The larger problem is the Academy’s adherence to the repressive theo‐political‐legal program authoritative Islam calls Shariah. For example, the school gained notoriety a while back when its principal confessed to forcing a female student – in accordance with Shariah and in violation of Virginia law – to return to the father she accused of abusing her physically.
Of course, we have no way of knowing how many others associated with the Wahhabis’ school are in one stage or another of the trajectory toward violent jihadism. What we do know is that they are being inculcated with a Shariah culture and agenda that requires of its adherents a commitment to jihad, of either the lethal or stealthy kind. This is not a matter of conjecture or dispute. It is inherent in the official Saudi practice of Islam.
Predictably, tonight’s hearing before the Board of Supervisors will involve myriad assurances that this is not the case. The school, the elected officials will be told, has eliminated the offensive textbooks (for, by some estimates, the 40th time!) They will hear that it promotes tolerance and American patriotism. The party line will be that the ISA is just doing so in a religious context that few non‐Muslims understand, but that is decidedly peaceable.

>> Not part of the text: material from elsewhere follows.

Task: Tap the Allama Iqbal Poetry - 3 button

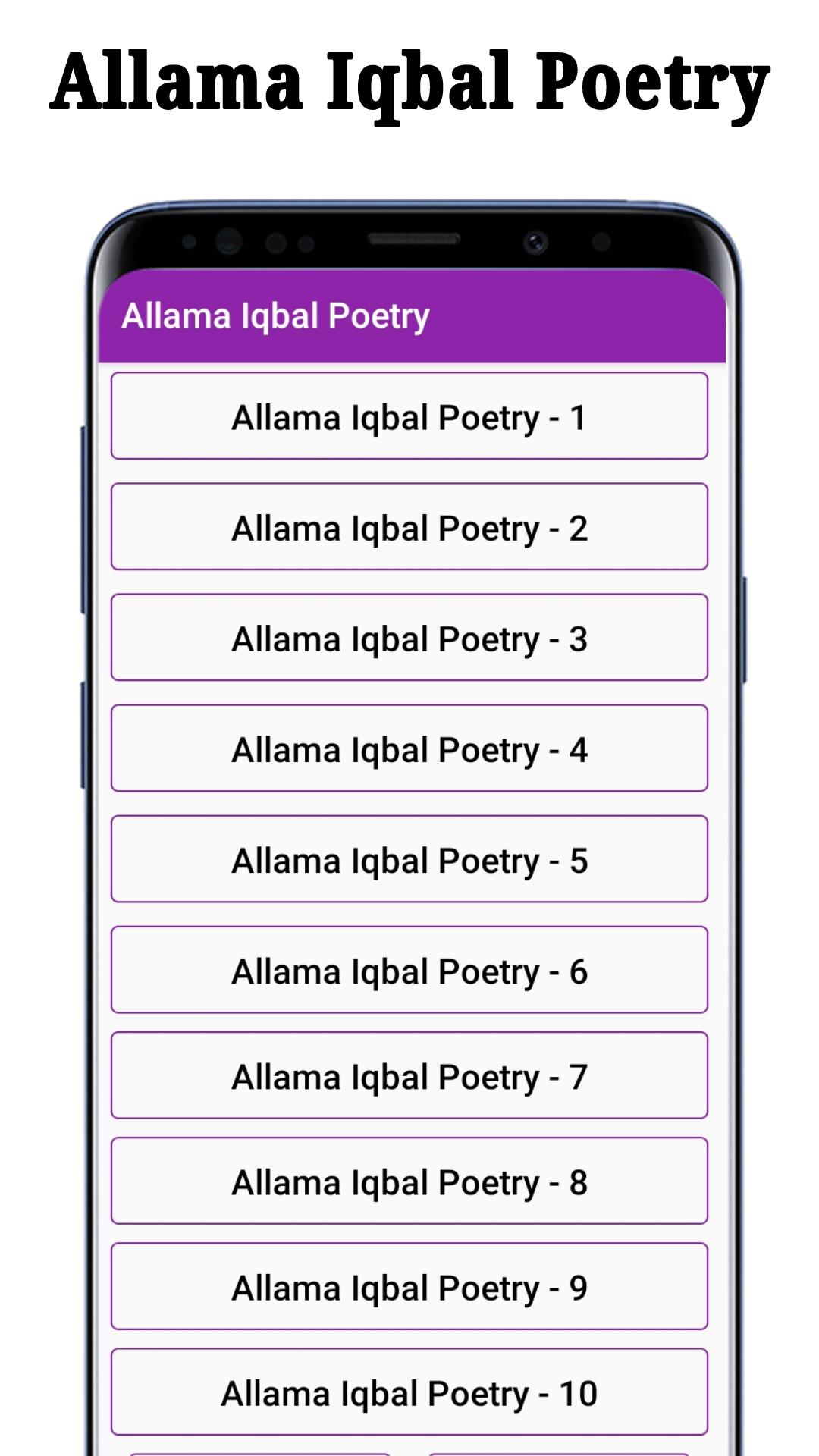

Ironically, if past practice is any guide, such statements will be accompanied by an intimidating show of force, starting with hundreds of Islamists taking over part of the Government Center to perform a call to prayers. They will then try – sometimes in an orchestrated way, sometimes spontaneously – to intimidate or drown‐out the voices of county residents who oppose the planned expansion of the Wahhabi school.
If one needed any further reason to fear such a vehicle for home‐grown terror, check out the article prominently featured above‐the‐fold on the front page of Sunday’s New York Times. It describes at great length the evidence that Somalis in Minnesota have been recruited in this country to jihad – by some accounts in a mosque, by others through more informal efforts by Shariah‐adherent Muslims from Somalia. Either way, chances are good that Saudi money, teachings and perhaps personnel are implicated (although that possibility was not raised in the article).
It is astounding, not to say unseemly, that elected officials in Fairfax County are going to such lengths to accommodate the Saudis. Whether the county supervisors try to justify this behavior with professions of religious tolerance, or they simply want to avoid appearing politically incorrect; whether they are responding to the appeals of a US State Department determined never to offend the Saudis or simply responding to lavish Saudi spending, the bottom line is clear: If their county is to remain known as Fairfax rather than Faisal, a good place to begin drawing the line is in opposing the proposed expansion of the Islamic Saudi Academy.